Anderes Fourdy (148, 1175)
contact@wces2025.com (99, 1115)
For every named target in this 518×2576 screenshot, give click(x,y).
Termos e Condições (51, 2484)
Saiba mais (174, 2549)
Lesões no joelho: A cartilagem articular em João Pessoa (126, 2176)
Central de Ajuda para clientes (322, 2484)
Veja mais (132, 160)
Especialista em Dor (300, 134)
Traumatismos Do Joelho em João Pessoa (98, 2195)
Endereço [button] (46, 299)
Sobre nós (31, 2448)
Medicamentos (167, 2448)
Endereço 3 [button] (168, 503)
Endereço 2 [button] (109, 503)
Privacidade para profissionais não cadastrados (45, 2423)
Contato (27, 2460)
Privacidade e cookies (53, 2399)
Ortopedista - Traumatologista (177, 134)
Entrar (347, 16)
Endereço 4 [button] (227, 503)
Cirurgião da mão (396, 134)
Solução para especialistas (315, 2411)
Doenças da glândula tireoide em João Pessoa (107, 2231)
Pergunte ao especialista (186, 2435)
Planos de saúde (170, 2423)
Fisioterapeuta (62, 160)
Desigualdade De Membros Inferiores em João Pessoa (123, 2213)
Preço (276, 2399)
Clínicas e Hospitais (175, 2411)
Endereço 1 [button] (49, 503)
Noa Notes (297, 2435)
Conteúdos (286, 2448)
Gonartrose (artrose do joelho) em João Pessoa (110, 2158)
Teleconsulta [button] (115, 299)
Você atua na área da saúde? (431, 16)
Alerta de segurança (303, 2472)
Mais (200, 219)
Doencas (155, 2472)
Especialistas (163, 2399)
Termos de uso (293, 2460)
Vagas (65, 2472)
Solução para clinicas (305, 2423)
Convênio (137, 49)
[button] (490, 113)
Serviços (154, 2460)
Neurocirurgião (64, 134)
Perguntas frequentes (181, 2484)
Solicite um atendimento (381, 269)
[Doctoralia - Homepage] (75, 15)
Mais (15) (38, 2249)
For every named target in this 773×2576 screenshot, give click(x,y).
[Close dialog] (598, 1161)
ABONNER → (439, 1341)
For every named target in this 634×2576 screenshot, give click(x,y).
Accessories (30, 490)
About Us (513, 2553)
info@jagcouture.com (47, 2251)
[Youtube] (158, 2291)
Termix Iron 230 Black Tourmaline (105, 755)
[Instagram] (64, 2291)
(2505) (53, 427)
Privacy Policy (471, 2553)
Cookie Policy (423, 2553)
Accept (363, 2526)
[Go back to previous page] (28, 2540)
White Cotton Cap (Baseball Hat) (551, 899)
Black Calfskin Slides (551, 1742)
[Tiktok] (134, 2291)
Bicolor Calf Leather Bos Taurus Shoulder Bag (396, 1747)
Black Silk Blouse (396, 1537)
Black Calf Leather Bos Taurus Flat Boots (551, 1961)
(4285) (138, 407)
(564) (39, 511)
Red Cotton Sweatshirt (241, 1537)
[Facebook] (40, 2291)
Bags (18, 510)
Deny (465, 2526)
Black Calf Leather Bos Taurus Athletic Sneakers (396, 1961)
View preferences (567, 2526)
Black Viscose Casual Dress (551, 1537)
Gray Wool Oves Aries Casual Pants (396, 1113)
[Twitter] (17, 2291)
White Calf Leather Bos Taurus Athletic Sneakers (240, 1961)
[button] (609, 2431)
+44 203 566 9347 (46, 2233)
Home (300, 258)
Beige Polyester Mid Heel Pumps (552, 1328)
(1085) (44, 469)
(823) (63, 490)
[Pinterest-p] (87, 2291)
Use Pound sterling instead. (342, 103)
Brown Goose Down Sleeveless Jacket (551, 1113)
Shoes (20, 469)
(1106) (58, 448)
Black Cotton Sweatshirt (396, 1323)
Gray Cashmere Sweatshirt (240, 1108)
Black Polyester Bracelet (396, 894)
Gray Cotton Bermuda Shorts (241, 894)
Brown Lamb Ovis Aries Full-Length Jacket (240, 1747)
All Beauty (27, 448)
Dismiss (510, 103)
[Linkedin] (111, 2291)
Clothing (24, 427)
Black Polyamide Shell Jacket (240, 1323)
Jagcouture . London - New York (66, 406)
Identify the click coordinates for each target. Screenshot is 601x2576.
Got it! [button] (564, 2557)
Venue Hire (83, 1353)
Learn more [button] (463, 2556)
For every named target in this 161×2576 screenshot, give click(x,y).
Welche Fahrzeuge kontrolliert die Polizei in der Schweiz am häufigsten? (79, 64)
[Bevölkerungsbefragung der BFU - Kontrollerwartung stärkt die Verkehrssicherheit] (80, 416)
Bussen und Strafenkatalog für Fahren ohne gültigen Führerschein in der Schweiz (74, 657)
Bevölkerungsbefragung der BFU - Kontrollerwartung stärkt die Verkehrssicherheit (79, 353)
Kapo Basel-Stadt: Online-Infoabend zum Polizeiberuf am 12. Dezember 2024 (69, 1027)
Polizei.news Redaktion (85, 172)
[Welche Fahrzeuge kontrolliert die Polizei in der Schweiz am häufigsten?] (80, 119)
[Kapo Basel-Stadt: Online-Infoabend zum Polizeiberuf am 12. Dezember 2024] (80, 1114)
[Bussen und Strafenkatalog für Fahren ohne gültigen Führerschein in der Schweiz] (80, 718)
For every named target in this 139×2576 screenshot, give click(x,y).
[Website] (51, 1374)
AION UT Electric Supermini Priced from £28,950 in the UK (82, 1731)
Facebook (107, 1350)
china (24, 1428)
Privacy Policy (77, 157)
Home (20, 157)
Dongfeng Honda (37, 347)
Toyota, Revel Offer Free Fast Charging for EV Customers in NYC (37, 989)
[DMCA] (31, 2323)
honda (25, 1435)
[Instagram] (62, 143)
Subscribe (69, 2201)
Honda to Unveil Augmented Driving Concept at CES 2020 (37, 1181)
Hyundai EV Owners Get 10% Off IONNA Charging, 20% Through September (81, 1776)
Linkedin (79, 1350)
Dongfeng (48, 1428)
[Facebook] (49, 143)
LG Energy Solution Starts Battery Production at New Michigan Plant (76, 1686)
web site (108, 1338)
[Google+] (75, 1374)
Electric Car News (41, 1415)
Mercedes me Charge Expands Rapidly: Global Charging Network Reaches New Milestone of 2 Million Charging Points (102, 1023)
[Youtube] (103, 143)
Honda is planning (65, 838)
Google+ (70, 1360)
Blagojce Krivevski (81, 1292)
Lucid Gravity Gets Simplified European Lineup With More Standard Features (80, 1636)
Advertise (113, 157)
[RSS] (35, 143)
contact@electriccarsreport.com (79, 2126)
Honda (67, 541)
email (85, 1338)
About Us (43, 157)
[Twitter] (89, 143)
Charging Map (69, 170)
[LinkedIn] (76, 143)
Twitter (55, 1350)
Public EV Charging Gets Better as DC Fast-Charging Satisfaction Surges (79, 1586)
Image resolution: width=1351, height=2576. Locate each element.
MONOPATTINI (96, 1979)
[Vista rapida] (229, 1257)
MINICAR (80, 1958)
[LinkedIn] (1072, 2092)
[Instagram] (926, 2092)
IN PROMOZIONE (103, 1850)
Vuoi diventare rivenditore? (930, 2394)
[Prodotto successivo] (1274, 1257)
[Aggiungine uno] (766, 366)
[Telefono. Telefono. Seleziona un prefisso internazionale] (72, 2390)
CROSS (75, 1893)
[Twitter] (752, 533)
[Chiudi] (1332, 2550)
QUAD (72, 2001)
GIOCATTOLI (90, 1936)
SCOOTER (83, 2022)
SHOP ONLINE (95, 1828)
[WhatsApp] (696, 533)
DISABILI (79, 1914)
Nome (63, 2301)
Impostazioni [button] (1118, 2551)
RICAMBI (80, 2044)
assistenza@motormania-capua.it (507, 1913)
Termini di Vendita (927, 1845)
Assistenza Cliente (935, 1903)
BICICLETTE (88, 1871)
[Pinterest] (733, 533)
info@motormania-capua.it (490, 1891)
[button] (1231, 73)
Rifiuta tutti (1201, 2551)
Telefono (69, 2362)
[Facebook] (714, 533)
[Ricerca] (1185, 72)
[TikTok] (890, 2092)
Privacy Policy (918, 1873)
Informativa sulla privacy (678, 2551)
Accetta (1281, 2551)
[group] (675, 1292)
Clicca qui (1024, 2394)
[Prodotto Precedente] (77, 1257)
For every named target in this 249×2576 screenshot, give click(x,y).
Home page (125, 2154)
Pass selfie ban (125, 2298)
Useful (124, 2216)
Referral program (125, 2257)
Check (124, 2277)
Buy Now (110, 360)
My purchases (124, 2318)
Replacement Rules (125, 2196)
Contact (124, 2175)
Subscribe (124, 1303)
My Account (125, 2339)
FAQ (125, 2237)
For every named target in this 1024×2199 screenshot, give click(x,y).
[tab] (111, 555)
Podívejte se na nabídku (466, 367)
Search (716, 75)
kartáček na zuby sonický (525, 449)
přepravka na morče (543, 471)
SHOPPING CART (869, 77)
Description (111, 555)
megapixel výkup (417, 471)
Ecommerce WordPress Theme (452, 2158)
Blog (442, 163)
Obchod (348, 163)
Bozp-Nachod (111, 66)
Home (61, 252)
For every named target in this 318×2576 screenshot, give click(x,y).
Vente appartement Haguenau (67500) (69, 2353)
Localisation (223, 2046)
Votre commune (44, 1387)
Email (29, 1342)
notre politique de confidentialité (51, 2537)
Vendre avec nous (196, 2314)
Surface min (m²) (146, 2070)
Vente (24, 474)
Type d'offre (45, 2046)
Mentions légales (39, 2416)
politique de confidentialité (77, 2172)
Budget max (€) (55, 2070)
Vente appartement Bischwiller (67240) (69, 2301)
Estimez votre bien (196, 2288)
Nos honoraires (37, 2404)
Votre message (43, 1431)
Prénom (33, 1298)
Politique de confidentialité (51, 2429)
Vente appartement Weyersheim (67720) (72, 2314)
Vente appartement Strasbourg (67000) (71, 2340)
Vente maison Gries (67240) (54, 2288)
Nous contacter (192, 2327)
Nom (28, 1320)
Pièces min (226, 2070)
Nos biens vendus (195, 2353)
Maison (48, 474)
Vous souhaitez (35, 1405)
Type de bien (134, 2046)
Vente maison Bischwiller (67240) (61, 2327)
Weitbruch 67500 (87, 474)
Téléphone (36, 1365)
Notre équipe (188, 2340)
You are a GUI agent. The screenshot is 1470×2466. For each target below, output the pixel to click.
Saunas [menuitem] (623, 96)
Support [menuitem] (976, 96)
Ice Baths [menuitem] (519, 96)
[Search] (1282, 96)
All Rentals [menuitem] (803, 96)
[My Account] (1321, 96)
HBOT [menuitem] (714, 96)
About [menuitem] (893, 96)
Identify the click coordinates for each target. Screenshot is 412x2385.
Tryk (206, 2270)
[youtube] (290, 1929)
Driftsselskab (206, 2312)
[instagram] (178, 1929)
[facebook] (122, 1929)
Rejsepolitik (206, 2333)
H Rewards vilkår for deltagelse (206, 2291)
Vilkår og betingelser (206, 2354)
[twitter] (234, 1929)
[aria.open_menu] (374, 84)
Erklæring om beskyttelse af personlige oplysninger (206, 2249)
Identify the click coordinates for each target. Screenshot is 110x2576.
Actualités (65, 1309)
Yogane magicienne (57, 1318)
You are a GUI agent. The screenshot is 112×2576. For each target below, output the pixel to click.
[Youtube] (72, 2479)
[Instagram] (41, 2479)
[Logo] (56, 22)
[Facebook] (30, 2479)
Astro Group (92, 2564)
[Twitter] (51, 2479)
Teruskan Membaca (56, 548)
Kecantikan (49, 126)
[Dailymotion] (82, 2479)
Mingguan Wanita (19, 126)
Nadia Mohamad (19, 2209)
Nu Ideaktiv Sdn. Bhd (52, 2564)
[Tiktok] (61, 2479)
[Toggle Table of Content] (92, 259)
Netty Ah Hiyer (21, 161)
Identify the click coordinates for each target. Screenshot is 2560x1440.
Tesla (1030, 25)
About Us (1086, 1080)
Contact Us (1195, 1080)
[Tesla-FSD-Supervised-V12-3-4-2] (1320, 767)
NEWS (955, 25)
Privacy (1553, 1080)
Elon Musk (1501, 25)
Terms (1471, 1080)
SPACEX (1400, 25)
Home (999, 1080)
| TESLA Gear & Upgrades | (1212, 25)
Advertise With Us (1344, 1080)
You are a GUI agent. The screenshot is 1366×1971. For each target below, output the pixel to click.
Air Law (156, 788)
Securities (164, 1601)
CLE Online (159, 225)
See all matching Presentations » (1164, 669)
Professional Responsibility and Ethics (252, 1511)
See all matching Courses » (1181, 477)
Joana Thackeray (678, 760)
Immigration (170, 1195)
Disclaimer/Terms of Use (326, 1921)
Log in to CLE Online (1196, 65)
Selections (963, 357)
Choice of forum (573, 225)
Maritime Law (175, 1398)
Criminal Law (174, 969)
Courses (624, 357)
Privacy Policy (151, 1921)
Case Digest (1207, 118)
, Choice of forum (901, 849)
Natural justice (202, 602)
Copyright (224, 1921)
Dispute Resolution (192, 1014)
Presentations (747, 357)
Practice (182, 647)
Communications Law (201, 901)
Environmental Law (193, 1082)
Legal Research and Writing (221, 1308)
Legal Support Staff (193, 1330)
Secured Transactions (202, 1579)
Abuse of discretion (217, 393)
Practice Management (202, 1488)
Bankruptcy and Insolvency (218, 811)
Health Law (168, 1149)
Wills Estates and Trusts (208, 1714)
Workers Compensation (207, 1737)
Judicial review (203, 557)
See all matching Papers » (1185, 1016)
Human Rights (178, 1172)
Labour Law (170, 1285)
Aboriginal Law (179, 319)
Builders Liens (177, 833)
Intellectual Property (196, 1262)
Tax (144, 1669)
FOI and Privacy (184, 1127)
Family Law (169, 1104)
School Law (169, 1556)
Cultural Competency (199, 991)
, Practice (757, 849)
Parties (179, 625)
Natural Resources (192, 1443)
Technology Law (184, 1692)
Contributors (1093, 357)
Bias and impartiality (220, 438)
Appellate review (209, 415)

■ What to do ■
Beginning at the line with "MONOPATTINI (96, 1979)" and stopping after the line with "GIOCATTOLI (90, 1936)", please write out every line of the data above exactly and nothing else.

■ Task output ■
MONOPATTINI (96, 1979)
[Vista rapida] (229, 1257)
MINICAR (80, 1958)
[LinkedIn] (1072, 2092)
[Instagram] (926, 2092)
IN PROMOZIONE (103, 1850)
Vuoi diventare rivenditore? (930, 2394)
[Prodotto successivo] (1274, 1257)
[Aggiungine uno] (766, 366)
[Telefono. Telefono. Seleziona un prefisso internazionale] (72, 2390)
CROSS (75, 1893)
[Twitter] (752, 533)
[Chiudi] (1332, 2550)
QUAD (72, 2001)
GIOCATTOLI (90, 1936)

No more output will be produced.